A BISHOP used to joke with me that a deanery synod was a group of well-meaning Anglicans waiting to go home. He saw every aspect of the rural or area deanery as a waste of time, and was firmly in favour of its abolition. The parish was at the coalface of church life, he insisted, and the diocese could provide any external support that it needed.
I disagreed with him. The deanery supports parishes by encouraging interdependence and in affirming a central tenet of Anglican polity: “to include all its members in the discernment of Christian truth and in the government of the Church” (Synodical Government in the Church of England, the Bridge report, 1997). The 2004 report Mission-shaped Church added a further benefit: “Once the need of a network approach is recognised, the deanery becomes an essential unit for mission.”
The deanery acts as a middle brother to the parish, specially when the diocese is perceived as Big Brother and dispensing unhelpful demands. To change the metaphor, if the deanery conducts the “orchestra” of parish churches, it does so not from a grand rostrum, but from within the violin section, as in times past.
Canon John Tiller, in his report A Strategy for the Church’s Ministry (for a precursor of the Ministry Division, ACCM), saw the value of the deanery as long ago as 1983. He argued that ministry would be most effective if we regarded the deanery as the local church.
With that wider perspective, the possibilities for mission are viewd more clearly than from a parish. It also encourages parishes to pool resources rather than duplicate them or suffer a depletion of them. Tiller suggests that the diocese should deal with finance, the parish with worship and pastoral care, and the deanery with mission.
THERE are, of course, risks in any plan to transfer mission strategy from the parish to the deanery.
The main one is the creation of distance. It is part of the Anglican ethos to provide a generous presence to the nation through its parochial system. Both the clergy and the laity together have seen to it that even the smallest of communities has had access to the Church’s worship and ministry. They have known where to find us. If we lose that, we lose something vital to our identity and mission.
The other risk of shaping mission at deanery level is loss of authenticity. When those who stand outside the immediacy of a situation and say something like “We know exactly how you feel,” it has a hollow ring.
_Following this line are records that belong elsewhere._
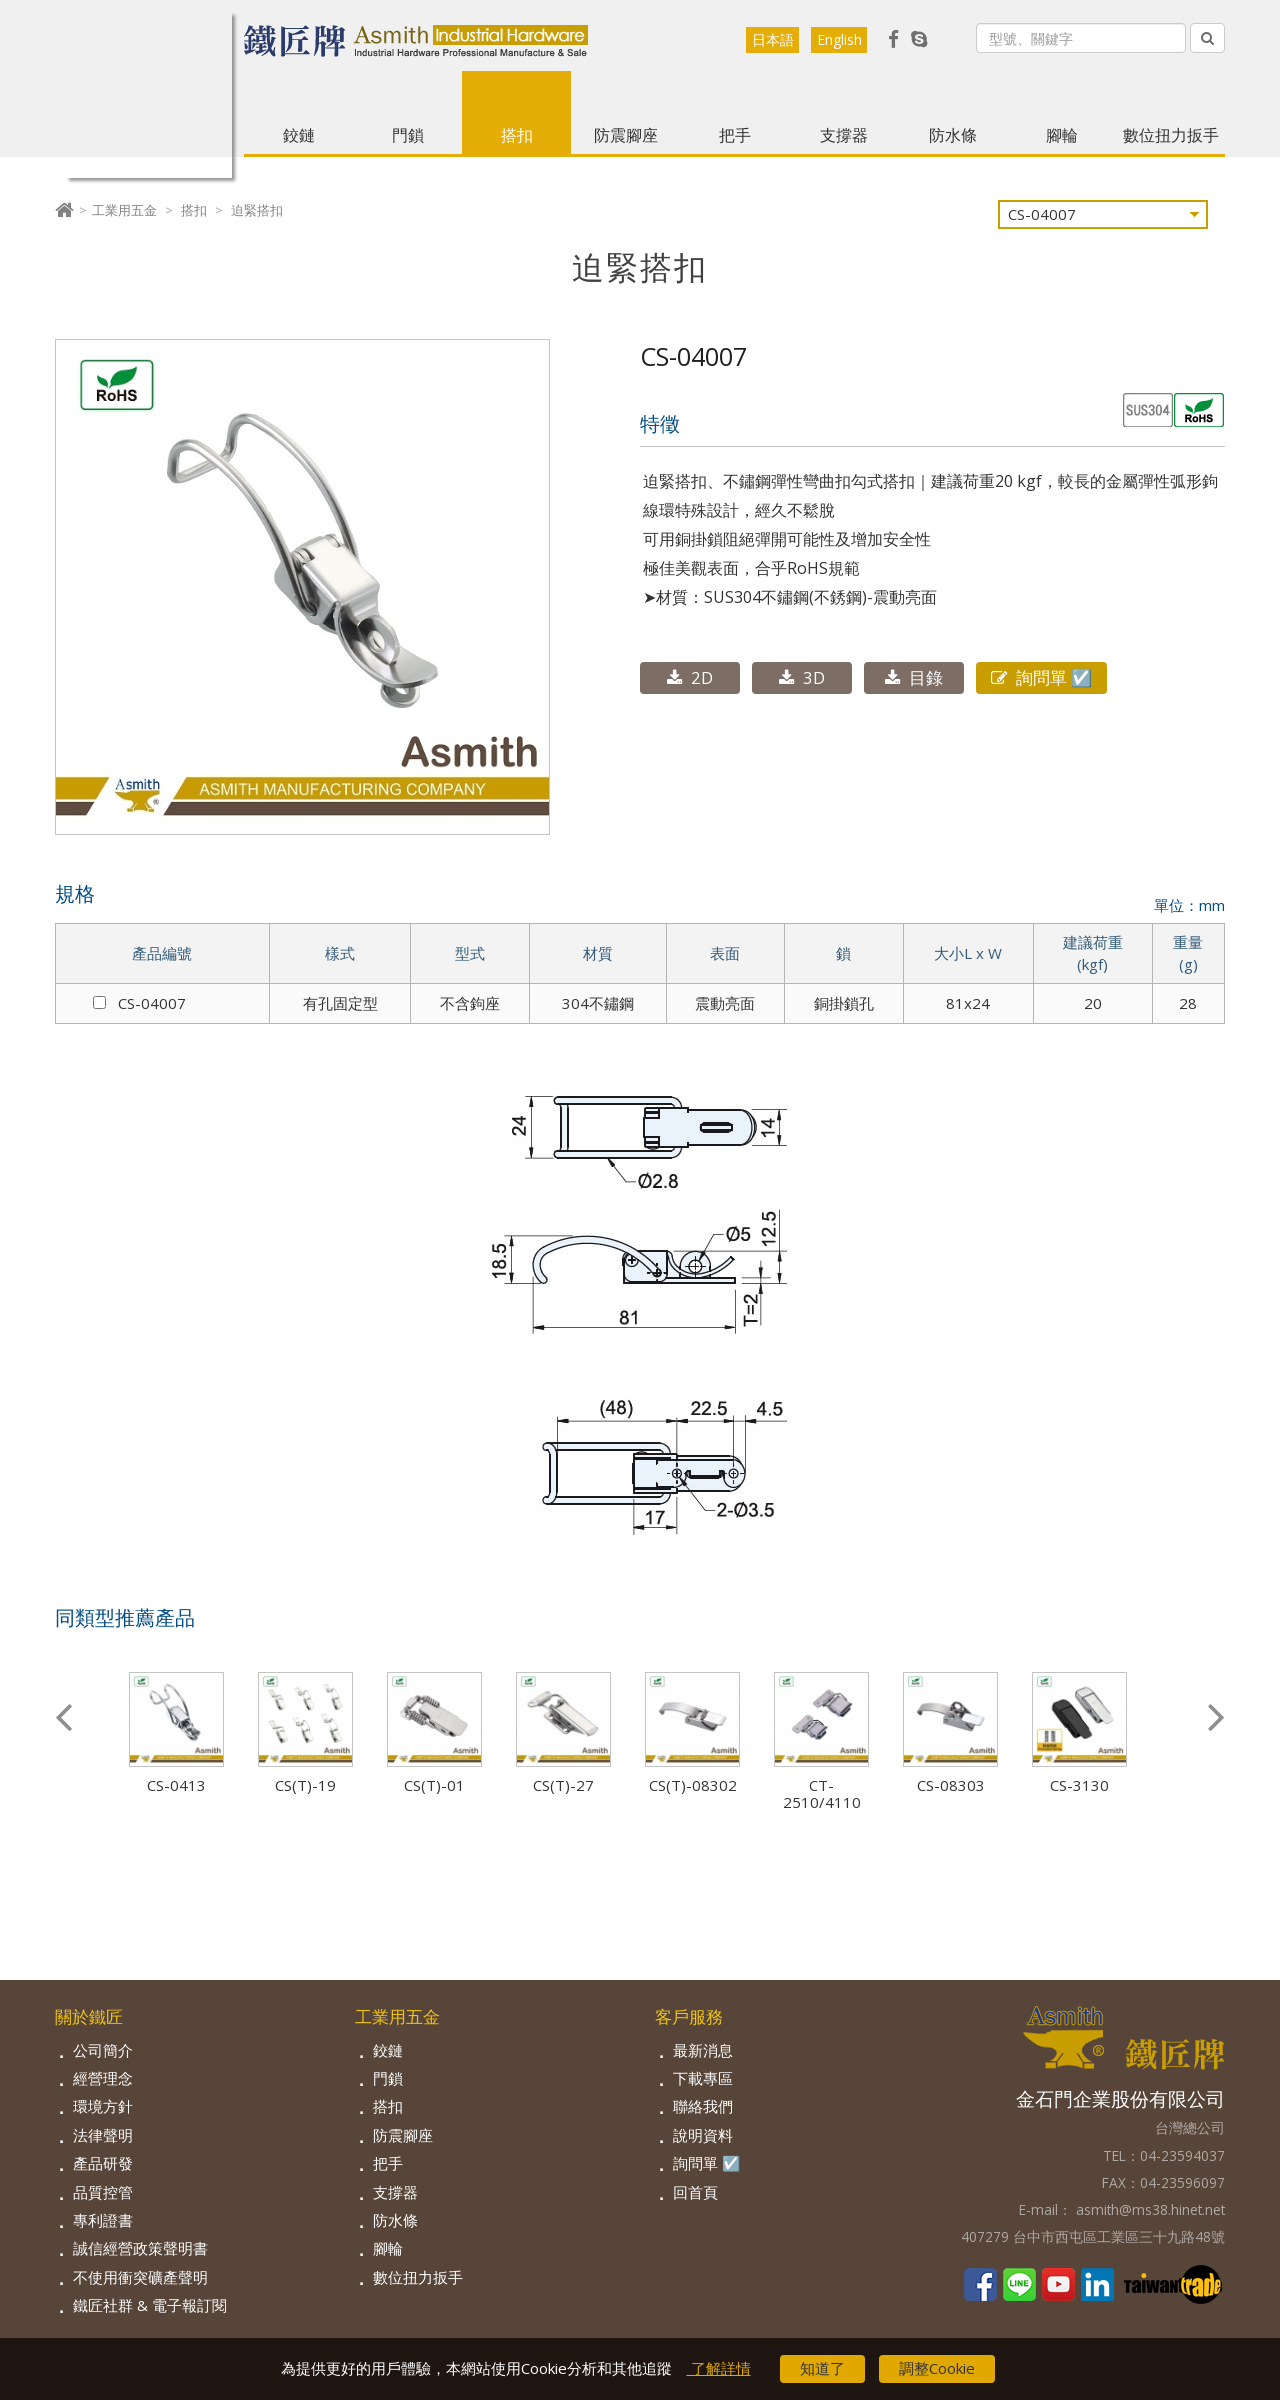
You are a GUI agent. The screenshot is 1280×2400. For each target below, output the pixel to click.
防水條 (953, 135)
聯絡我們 (703, 2106)
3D (802, 677)
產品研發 (103, 2163)
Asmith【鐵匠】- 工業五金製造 (149, 95)
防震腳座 (626, 135)
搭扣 (517, 135)
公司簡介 (103, 2050)
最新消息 (703, 2050)
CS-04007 (139, 1003)
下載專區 (703, 2078)
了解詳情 (719, 2369)
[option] (189, 1733)
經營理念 (103, 2078)
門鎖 (408, 135)
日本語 (773, 39)
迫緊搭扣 (257, 210)
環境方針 (103, 2106)
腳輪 (1062, 135)
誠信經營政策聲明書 (140, 2248)
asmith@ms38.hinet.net (1148, 2209)
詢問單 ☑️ (1041, 677)
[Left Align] (1207, 38)
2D (690, 677)
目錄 (914, 677)
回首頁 (695, 2192)
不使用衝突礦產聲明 (140, 2277)
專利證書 (103, 2220)
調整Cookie (937, 2369)
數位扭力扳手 (1171, 135)
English (839, 39)
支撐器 (844, 135)
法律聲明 (103, 2135)
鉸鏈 (299, 135)
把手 (735, 135)
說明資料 (703, 2135)
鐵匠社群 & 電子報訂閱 (150, 2305)
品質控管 (103, 2192)
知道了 (822, 2369)
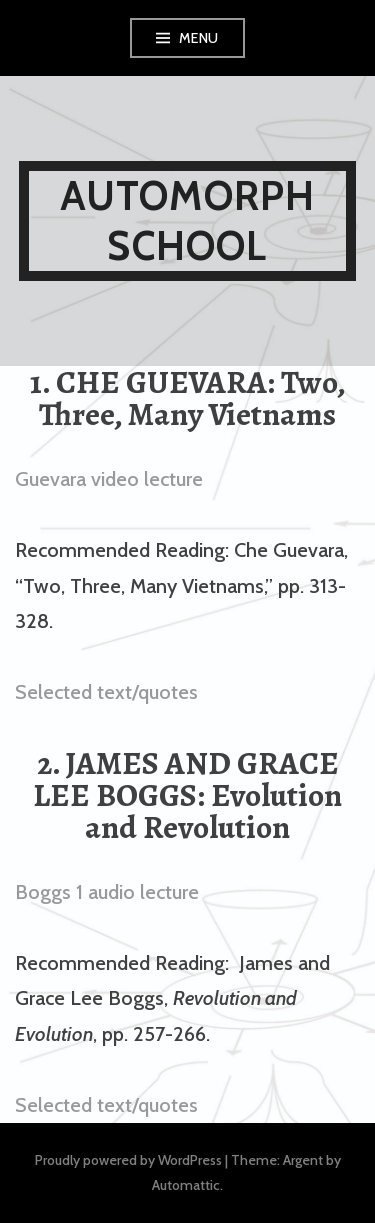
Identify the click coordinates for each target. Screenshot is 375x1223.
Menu (199, 38)
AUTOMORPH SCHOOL (188, 220)
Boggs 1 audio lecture (107, 892)
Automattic (186, 1185)
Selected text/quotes (106, 692)
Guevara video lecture (109, 479)
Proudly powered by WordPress (128, 1160)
We need to be rooted and embedded in a context if our voice is to be respected.
So careful and constant attention to communication will be required. We live in a digital age in which social media can often help to replace physical proximity. Alongside this, listening will be of paramount importance: to laity who live “inside” situations, and to groups and secular partners who share our concern for communities.
But, if there are risks in widening the scope of mission and ministry, there are also gains.
It will mean that the Church can plan its outreach not on where people sleep, but on where they live, work, and play. It will allow greater flexibility in deciding where to concentrate resources rather than being restrained by parochial boundaries. Mission often needs to focus on people groups or specialised spheres (such as gyms or cafés), which are dotted both in and beyond discrete geographical units of church life, such as parishes.
It could result in “rewilding”, as we cease to manage the pastoral care of communities as tightly as we have, and lead not to spiritual barrenness, but renewed bountifulness, as Steve Aisthorpe shows in his book Rewilding the Church (New Titles, 14 August).
One further advantage would be sustainability. In the rural context particularly, church groups or activities often lack critical mass. This could be overcome if we were not so precious about parochial boundaries. It is high time that the old ceremony of “beating the bounds” became “blessing the bonds”, as we swap an emphasis on separation for an affirmation of togetherness.
IN DOING all this, I hope that we can escape the illusion that we are making the Church successful, in any sense of that word. Rowan Williams recently wrote that “the fundamental model of the New Testament is that God’s way of changing things is failure.”
We have chased the alternative too often and for too long, but now we are experiencing a real measure of weakness. The old systems, built on power and prestige, are fast collapsing; but, before they either disappear completely or turn into something almost unrecognisable, we need to salvage what has been valid and verifiable in them.
For the time being at least, the deanery is ideally placed to perform that task.
The Ven. Paul W. Thomas is the Archdeacon of Salop in the diocese of Lichfield.